## Exercise objective
Beginning at the line that contains "You are a computer-use agent. Screen", return every remaining line of the data below exactly; return nothing before it.

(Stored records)
=======
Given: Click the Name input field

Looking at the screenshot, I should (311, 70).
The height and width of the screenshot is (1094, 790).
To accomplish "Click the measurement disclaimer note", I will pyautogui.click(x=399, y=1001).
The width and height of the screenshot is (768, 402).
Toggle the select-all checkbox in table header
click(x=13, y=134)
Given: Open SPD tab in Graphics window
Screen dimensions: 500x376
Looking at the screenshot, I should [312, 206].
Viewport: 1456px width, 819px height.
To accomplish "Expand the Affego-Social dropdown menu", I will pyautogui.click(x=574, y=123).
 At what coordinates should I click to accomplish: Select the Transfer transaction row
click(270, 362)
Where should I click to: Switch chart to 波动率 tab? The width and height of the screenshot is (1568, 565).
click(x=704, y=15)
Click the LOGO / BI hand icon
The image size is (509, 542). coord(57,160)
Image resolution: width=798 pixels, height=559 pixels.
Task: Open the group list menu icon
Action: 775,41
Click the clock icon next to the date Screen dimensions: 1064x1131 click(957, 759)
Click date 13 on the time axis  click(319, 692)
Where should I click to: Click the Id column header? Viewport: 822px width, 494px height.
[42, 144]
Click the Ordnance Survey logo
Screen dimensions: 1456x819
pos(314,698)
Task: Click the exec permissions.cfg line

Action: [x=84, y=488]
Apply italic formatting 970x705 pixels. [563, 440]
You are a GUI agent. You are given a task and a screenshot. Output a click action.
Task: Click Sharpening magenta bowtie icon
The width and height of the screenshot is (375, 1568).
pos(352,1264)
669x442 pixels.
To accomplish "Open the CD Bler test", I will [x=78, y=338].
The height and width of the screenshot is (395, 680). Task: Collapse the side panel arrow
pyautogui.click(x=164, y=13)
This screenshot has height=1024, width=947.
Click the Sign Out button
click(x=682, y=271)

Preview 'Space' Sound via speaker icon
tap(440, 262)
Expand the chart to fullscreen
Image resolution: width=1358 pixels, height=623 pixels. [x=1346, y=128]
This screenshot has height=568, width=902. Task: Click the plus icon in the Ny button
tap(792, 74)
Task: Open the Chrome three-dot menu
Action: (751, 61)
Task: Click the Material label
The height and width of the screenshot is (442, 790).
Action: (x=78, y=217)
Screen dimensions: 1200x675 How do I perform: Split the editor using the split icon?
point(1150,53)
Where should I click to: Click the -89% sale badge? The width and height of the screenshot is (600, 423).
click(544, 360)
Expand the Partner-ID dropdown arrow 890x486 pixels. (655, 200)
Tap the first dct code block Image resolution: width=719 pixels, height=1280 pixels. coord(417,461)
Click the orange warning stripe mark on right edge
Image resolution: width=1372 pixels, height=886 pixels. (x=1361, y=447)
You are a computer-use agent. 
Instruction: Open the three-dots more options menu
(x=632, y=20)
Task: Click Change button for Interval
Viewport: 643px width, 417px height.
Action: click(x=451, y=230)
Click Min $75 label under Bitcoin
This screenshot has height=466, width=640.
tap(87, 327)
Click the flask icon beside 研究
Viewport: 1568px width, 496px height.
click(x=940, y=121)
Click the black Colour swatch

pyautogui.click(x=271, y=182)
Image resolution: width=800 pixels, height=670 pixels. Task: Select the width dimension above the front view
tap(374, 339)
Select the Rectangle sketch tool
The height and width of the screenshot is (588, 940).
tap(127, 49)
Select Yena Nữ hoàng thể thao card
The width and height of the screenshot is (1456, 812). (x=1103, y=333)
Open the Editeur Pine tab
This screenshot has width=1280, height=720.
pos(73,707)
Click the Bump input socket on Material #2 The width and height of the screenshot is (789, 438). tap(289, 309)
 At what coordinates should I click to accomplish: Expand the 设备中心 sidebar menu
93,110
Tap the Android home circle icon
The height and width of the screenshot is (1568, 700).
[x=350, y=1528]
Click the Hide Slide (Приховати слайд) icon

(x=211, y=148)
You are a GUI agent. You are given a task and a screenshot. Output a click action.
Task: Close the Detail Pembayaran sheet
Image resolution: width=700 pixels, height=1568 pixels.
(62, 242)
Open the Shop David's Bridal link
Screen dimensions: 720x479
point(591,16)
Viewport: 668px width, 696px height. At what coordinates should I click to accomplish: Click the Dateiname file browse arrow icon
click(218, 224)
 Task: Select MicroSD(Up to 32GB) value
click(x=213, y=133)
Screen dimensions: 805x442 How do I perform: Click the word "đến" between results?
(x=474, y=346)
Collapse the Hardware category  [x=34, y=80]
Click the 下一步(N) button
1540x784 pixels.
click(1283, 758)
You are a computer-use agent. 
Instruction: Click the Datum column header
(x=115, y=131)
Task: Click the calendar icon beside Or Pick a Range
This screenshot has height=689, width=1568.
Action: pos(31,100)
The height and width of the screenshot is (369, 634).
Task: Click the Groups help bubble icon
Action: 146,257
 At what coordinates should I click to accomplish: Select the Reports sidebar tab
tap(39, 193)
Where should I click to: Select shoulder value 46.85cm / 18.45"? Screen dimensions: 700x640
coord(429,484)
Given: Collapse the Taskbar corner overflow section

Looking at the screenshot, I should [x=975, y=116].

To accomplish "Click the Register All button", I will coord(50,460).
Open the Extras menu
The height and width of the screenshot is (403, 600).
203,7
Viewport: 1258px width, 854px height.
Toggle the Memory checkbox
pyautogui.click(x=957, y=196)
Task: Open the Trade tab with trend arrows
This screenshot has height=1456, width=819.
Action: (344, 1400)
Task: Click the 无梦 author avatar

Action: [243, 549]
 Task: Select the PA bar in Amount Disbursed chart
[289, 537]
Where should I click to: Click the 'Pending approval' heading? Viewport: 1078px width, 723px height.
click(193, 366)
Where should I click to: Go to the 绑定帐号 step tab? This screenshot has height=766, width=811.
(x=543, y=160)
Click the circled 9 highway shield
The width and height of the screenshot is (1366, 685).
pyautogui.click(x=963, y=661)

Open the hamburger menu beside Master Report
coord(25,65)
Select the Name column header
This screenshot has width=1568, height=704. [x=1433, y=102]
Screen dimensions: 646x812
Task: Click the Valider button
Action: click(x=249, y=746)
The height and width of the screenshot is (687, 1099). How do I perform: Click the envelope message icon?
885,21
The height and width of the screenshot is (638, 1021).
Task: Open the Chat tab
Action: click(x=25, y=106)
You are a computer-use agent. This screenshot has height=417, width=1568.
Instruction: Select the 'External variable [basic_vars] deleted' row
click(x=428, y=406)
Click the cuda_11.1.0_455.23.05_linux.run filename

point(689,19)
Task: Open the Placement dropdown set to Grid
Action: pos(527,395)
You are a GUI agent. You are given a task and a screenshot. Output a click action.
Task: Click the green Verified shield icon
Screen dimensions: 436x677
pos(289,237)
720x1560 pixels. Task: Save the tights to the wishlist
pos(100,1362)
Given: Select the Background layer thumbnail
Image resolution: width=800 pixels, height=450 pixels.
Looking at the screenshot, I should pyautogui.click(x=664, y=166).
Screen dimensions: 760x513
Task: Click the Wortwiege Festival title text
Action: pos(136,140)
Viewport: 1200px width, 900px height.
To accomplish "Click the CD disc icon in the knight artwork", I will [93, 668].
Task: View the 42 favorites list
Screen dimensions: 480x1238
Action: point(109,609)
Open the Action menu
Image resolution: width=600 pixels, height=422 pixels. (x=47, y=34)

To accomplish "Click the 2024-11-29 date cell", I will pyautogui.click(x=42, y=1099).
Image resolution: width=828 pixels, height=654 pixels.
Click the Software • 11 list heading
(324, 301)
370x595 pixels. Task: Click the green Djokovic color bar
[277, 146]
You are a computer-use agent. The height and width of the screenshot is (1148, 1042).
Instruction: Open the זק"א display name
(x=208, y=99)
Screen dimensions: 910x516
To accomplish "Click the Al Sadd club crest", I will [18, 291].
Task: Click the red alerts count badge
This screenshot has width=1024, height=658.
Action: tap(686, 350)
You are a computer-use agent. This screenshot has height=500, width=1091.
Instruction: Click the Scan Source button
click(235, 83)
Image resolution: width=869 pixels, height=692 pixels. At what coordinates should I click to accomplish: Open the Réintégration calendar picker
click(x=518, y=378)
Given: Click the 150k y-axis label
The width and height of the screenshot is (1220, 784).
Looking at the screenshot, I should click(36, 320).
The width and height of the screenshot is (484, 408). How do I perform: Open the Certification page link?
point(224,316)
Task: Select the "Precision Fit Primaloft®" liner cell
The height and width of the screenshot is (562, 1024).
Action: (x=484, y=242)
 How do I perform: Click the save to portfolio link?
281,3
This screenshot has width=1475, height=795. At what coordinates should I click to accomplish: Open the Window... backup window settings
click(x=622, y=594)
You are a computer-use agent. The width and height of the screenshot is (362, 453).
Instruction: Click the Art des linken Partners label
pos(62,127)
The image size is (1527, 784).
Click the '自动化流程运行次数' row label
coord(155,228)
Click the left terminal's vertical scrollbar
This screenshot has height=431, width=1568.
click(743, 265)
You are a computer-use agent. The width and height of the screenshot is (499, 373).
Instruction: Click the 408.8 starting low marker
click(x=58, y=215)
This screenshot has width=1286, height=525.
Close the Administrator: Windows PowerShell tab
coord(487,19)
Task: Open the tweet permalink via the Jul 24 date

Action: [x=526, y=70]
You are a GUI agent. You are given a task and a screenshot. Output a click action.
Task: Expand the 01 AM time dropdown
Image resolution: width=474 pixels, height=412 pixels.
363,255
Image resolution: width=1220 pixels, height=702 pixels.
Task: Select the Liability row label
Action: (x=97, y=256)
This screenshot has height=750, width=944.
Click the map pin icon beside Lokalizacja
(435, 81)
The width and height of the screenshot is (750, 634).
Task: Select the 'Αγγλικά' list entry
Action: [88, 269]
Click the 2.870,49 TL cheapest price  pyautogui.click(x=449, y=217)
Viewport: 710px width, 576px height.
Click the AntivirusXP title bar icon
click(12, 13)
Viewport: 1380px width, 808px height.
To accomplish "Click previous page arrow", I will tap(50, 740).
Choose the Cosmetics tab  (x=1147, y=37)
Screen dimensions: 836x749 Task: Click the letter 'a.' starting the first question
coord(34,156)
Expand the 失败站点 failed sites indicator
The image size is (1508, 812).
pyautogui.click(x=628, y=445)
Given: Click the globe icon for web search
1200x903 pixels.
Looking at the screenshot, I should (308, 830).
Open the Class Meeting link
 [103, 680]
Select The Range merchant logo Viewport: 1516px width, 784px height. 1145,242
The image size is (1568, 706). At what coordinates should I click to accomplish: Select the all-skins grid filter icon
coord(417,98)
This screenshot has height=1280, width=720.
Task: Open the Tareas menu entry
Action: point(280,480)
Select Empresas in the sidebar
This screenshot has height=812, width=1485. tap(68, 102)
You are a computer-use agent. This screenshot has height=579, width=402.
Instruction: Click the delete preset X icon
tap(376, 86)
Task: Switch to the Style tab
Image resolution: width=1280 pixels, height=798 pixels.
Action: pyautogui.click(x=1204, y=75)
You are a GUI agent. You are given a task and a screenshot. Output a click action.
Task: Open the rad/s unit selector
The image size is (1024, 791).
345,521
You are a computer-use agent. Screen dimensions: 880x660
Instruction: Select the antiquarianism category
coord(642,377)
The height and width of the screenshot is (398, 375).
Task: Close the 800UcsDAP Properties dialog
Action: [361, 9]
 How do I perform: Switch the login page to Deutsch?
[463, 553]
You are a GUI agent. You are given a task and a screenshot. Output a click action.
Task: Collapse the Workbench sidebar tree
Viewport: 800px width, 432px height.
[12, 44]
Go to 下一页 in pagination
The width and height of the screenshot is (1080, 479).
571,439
=======
## Answer space
You are a computer-use agent. Screen dimensions: 880x660
Instruction: Select the antiquarianism category
coord(642,377)
The height and width of the screenshot is (398, 375).
Task: Close the 800UcsDAP Properties dialog
Action: [361, 9]
 How do I perform: Switch the login page to Deutsch?
[463, 553]
You are a GUI agent. You are given a task and a screenshot. Output a click action.
Task: Collapse the Workbench sidebar tree
Viewport: 800px width, 432px height.
[12, 44]
Go to 下一页 in pagination
The width and height of the screenshot is (1080, 479).
571,439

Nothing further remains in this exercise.